Frontier LLM Architectures MOC
This is the map for a college-course-level learning sphere on frontier LLM architectures. The goal is not only to know model names, but to learn how frontier labs think: mechanisms, scaling constraints, empirical taste, systems bottlenecks, evaluation, and research judgment.
How To Use This Sphere
- Read Course Roadmap Frontier LLM Research first.
- Read Architecture Concept Graph Frontier LLMs so the whole stack connects in your head.
- Build the core model from Transformer Block Anatomy, Transformer Math and Implementation Deep Dive, and Attention Mechanics and KV Cache.
- Learn why frontier work is dominated by scale through Scaling Laws and Compute Optimal Training and Training Optimization and Stability Deep Dive.
- Study the modern pressure points: Mixture of Experts Architectures, Long Context and Efficient Sequence Models, and Frontier Model Systems and Inference.
- Learn post-training through Post Training Alignment and Reasoning.
- Learn how claims are tested through Evaluation Benchmarks and Scientific Method.
- Use Paper Reading Ladder Frontier LLMs as the canonical reading sequence.
- Keep Glossary Frontier LLM Architectures open while reading papers.
- Use Open Research Questions Frontier LLM Architectures and Implementation Roadmap to Frontier Lab Readiness to turn learning into research taste.
Core Notes
- Course Roadmap Frontier LLM Research
- Math and ML Foundations for Frontier LLMs
- Architecture Concept Graph Frontier LLMs
- Researcher Skill Stack for Frontier Labs
- Transformer Block Anatomy
- Transformer Math and Implementation Deep Dive
- Attention Mechanics and KV Cache
- Scaling Laws and Compute Optimal Training
- Training Optimization and Stability Deep Dive
- Data Tokenization and Pretraining Objective
- Mixture of Experts Architectures
- Long Context and Efficient Sequence Models
- Post Training Alignment and Reasoning
- Frontier Model Systems and Inference
- Evaluation Benchmarks and Scientific Method
- Frontier Model Case Studies
- Implementation Roadmap to Frontier Lab Readiness
- Paper Reading Ladder Frontier LLMs
- Research Memo Template for LLM Papers
- Glossary Frontier LLM Architectures
- Open Research Questions Frontier LLM Architectures
Adjacent Learning Spheres
- Frontier Lab Readiness MOC
- ML Systems for Frontier Models MOC
- Mechanistic Interpretability MOC
- Evaluation and Benchmarking MOC
- Agents and Tool Use MOC
- Multimodal Foundation Models MOC
- AI Safety and Security MOC
- Research Engineering Practices
The Big Picture
Frontier LLM architecture is mostly the study of constraints:
- How do we turn compute into capability?
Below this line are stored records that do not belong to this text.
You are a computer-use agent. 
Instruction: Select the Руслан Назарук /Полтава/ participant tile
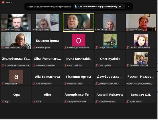coord(141,77)
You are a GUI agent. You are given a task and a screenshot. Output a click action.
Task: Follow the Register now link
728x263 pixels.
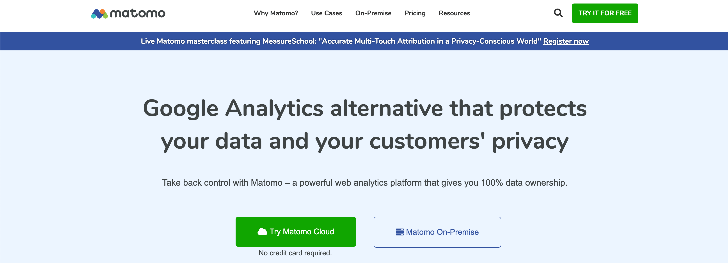(566, 41)
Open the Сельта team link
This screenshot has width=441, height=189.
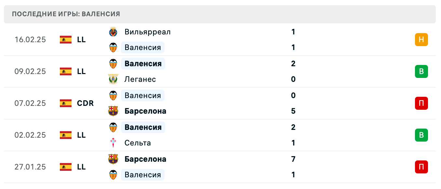pyautogui.click(x=138, y=143)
- How do we make attention, memory, data, and optimization scale?
- How do we train models that can learn broad world models without collapsing into memorization, instability, or unhelpful behavior?
- How do we serve those models cheaply enough that people can use them?
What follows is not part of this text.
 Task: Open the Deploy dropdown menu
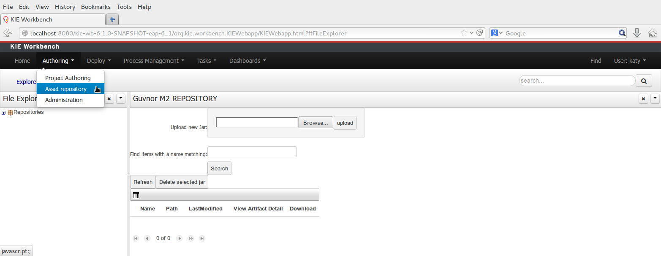(x=99, y=61)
- How do we create reliable reasoning behavior from next-token training plus post-training?
The answer is not one trick. It is a stack:
- Data Tokenization and Pretraining Objective defines what the model sees and what loss it optimizes.
- Transformer Block Anatomy defines the basic compute graph.
- Attention Mechanics and KV Cache defines how information flows across tokens.
- Scaling Laws and Compute Optimal Training defines the economic envelope.
- Mixture of Experts Architectures defines one route to sparse parameter scale.
- Long Context and Efficient Sequence Models defines the memory/context frontier.
- Post Training Alignment and Reasoning shapes behavior after pretraining.
- Frontier Model Systems and Inference determines whether any of it is affordable in practice.
- Evaluation Benchmarks and Scientific Method determines whether we actually know the change helped.
- Architecture Concept Graph Frontier LLMs shows how these layers feed back into each other.
The Connected Stack
Use this sequence when studying any new paper:
- Objective/data: what distribution and loss created the model?
- Architecture: what computation changed?
- Optimization: can this train stably?
- Scale: what happens at fixed compute, fixed data, fixed latency, or fixed dollars?
- Systems: does the hardware make the idea practical?
- Post-training: is the observed behavior from the base model or elicitation?
- Evaluation: is the measurement clean, contaminated, or proxy-only?
That sequence is the mental checklist behind Research Memo Template for LLM Papers.
Research North Star
To become lab-ready, aim for this ability:
Given a new architecture paper, identify the bottleneck it attacks, reconstruct the mechanism, estimate what scaling regime it helps, name its failure modes, and design one clean experiment that would falsify the claim.
That is the difference between reading about LLMs and thinking like a researcher.